In 1741 Margaret's mother remarried to Edward Dyke of Pixton and Tetton in Somerset, and young Margaret was raised with two girls in her mother's care. One was her first cousin, Anne Luttrell, and the other was Elizabeth Dyke, Edward Dyke's cousin. The family lived at Edward Dyke's houses, Pixton and Tetton. A "moderate sum" was expended on her education, which included music lessons, and care.
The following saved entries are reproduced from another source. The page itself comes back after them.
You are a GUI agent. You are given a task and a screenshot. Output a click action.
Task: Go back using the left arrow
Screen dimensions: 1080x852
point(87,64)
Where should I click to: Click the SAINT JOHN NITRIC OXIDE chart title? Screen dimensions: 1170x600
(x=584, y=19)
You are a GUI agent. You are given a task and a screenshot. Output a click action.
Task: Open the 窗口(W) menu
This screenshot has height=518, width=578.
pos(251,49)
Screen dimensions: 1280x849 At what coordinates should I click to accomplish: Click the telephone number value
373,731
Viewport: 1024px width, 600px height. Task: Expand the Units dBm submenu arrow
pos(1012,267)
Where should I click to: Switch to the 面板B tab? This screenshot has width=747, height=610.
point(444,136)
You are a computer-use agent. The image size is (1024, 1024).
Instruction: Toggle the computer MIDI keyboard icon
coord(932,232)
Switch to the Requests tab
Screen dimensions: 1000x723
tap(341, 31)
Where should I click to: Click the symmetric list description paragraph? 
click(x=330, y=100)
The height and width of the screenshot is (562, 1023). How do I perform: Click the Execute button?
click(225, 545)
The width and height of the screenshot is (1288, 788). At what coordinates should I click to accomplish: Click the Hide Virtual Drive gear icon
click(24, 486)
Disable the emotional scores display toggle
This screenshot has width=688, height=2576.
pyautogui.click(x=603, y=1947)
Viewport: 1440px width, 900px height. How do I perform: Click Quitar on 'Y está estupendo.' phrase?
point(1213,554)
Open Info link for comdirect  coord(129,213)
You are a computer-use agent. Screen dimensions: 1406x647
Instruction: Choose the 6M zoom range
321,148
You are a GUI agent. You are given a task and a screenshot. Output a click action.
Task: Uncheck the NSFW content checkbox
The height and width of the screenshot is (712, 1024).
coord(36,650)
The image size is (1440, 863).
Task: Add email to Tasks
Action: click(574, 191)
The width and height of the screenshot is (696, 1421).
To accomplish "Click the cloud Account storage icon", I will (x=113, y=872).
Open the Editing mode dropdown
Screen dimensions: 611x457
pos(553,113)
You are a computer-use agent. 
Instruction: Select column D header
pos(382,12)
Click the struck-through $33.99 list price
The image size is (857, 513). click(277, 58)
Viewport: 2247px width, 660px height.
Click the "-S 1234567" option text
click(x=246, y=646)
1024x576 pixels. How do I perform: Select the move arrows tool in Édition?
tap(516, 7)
Margaret Trevelyan died in 1764.

==Marriage and progeny==
On 16 February 1747, when she came of age, in Kingston St Mary Church she married her second cousin Henry Fownes (d.1780) of Nethway House, Kingswear (historically in Brixham), Devon. Both shared as a great-grandfather Edward Yard (1638–1703) of Churston Ferrers, MP for Ashburton in 1685, who himself was a grandson of Thomas Fownes (d.1635), Mayor of Plymouth in 1619. They thus also shared the same great-great-great grandfather as Thomas Fownes's great-grandson was John Fownes (1661–1731) of Kittery Court, Whitley, Devon, MP for Dartmouth 1713–14, grandfather of Henry Fownes (d.1780), husband of Margaret Luttrell. On their marriage Dunster Castle became the property of her husband (married women in England were legally incapable of owning property until 1882), who adopted the additional surname Luttrell after his own, and adopted the Luttrell arms (but continued to quarter Fownes), in accordance with a stipulation in Alexander Luttrell's will. They moved into Dunster Castle and updated the interior with Chinese painted wallpaper and new furniture in a Rococo style. New windows were installed in the stair hall and dining room. The marriage was a happy one and resulted in the birth of ten children, including:
- John Fownes Luttrell (1752–1816), eldest son and heir, of Dunster Castle, MP for Minehead (1776–1816), the Luttrell pocket borough adjacent to Dunster Castle;
- Lieutenant Henry Fownes-Luttrell (1753–1777), 2nd son, who died unmarried.
- Rev. Alexander Fownes Luttrell (born 1754), 3rd son, Rector of East Quantoxhead, which manor had been held by the Luttrells since 1232, and Vicar of Minehead.
- Francis Fownes Luttrell (1756–1823), 4th son, a barrister of the Middle Temple, a commissioner of customs and MP for Minehead 1780-3;
- Lt-Col. Thomas Fownes Luttrell (1763–1811), 5th son;
- Margaret Fownes-Luttrell (1747–1792), only daughter, whose three portraits are on display in Dunster Castle, one as an adult by Sir Joshua Reynolds (with a copy) and another as an infant by Phelps. She married John Henry Southcote (1747) on 24 May 1769. They had two daughters.
After her death John married Priscilla Aston and they had three sons and a daughter.
Josias Southcote (1798)
Henry Aston (born Southcote)(1804–1888). Note: He was baptised again in 1821 as Henry Aston.
Isabella Southcote (1809)
Thomas Southcote (1812)

As mistress of Dunster Castle, Margaret was noted in contemporary accounts for her hospitality and patronage of local causes in Minehead and the surrounding parishes. Surviving correspondence suggests that she managed much of the household and estate affairs while her husband was occupied with political and business matters, helping to restore the family’s local standing after years of financial uncertainty.

==Death and burial==
Margaret Fownes-Luttrell died on 13 August 1766 and was buried at Dunster Castle.